### WHAT THE EXERCISE ASKS
Print, from the listing below, the lines starting at the line containing "Viewport: 616px width, 423px" and ending at the line containing "You are a computer-use", exactly as they stand, and print nothing else.

*** RECORDS TO USE Section Begins ***

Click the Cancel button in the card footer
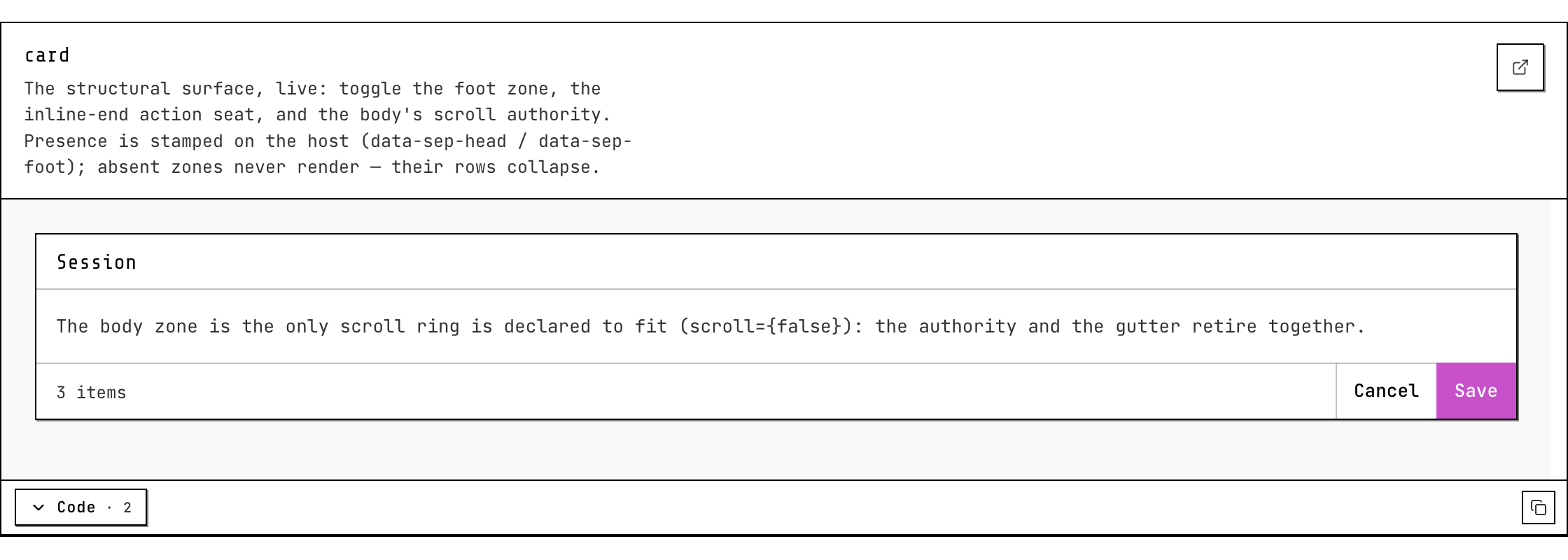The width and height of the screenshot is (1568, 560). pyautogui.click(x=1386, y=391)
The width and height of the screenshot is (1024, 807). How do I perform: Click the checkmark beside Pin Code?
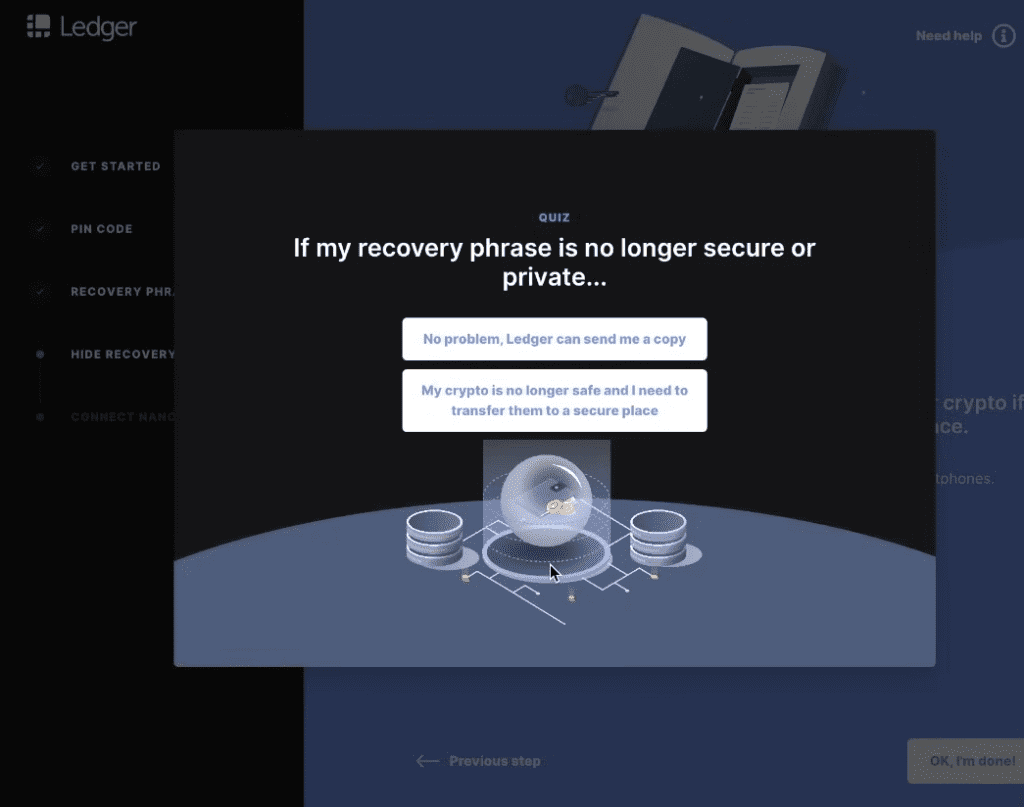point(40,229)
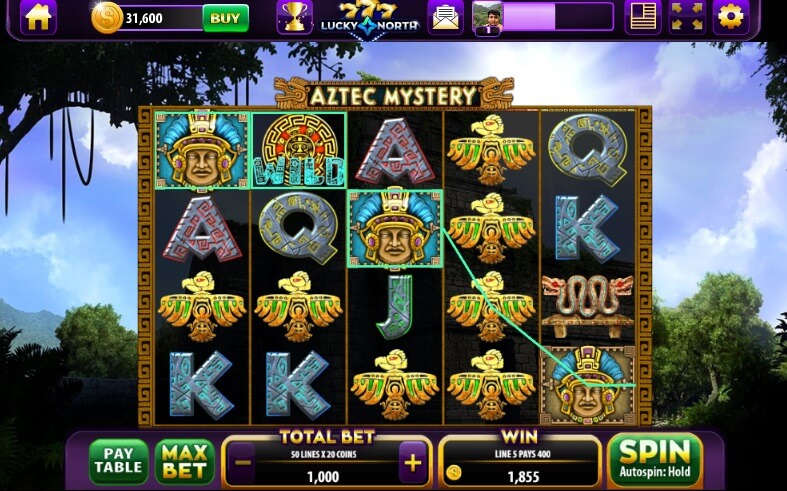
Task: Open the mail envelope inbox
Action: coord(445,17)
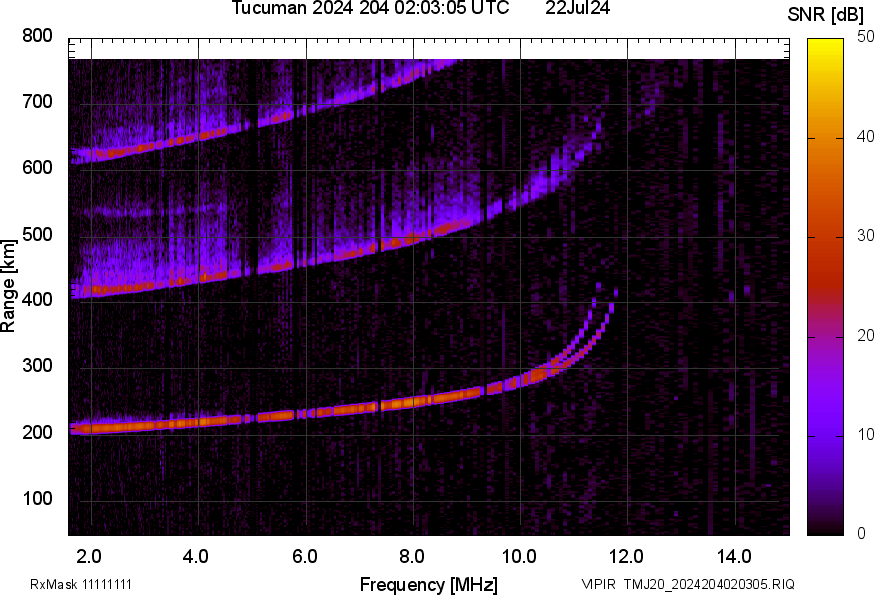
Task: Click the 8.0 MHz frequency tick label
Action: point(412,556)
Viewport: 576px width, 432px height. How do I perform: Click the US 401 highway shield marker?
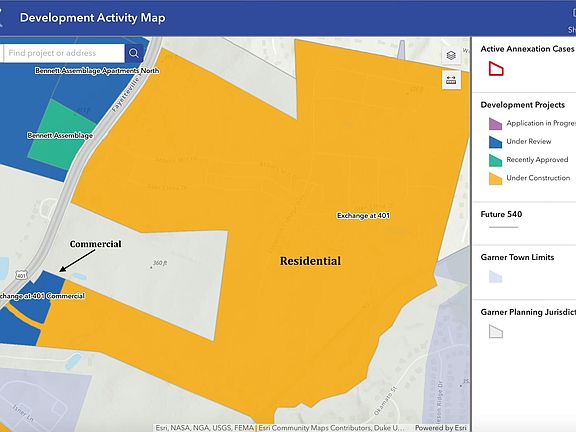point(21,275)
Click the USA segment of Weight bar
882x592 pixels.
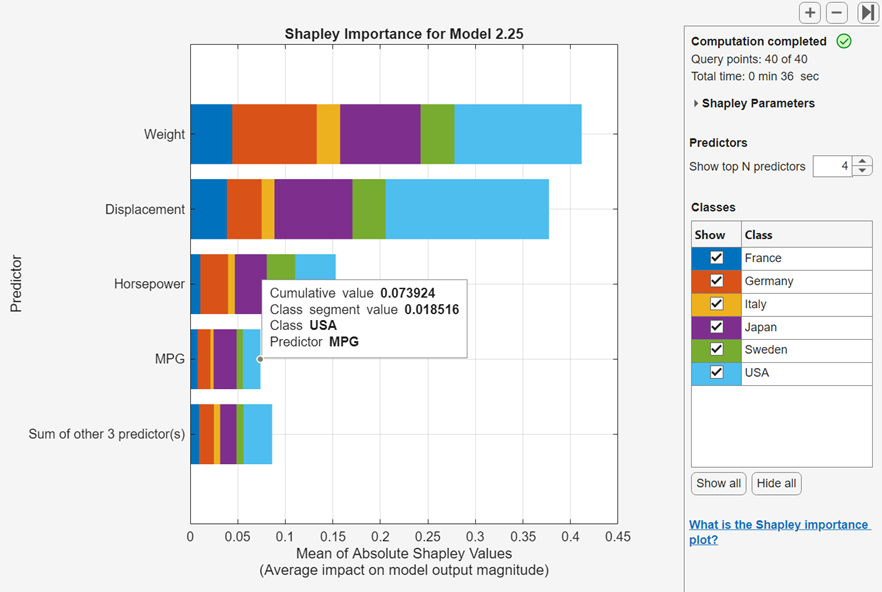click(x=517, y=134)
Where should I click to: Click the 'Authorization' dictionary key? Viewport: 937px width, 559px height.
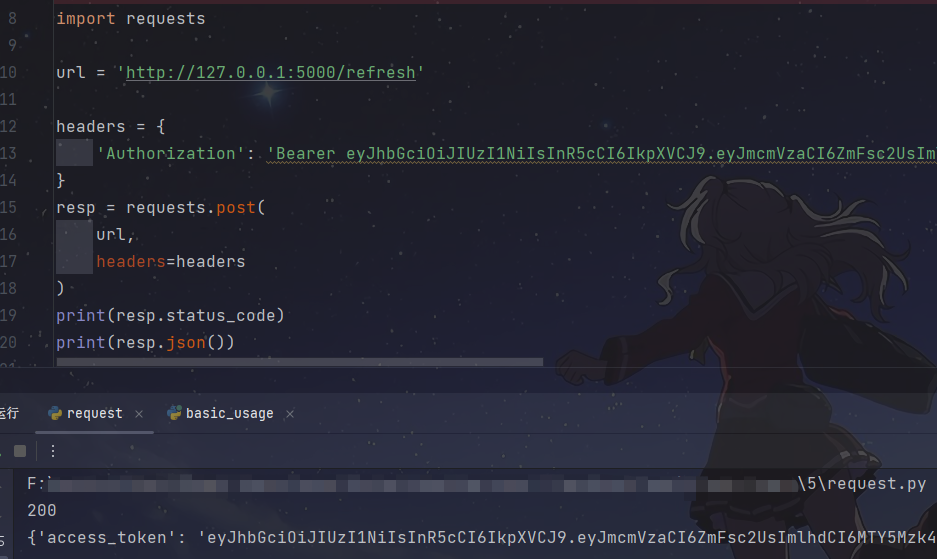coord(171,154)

*** RECORDS TO USE Section Ends ***
*** RECORDS TO USE Section Begins ***

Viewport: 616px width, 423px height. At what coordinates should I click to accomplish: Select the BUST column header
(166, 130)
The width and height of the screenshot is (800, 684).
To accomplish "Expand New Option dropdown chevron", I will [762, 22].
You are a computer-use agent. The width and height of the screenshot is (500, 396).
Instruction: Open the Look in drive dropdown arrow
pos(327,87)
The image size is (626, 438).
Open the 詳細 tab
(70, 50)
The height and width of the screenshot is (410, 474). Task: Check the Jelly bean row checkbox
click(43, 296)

*** RECORDS TO USE Section Ends ***

### ANSWER BOX
Viewport: 616px width, 423px height. At what coordinates should I click to accomplish: Select the BUST column header
(166, 130)
The width and height of the screenshot is (800, 684).
To accomplish "Expand New Option dropdown chevron", I will [762, 22].
You are a computer-use agent. The width and height of the screenshot is (500, 396).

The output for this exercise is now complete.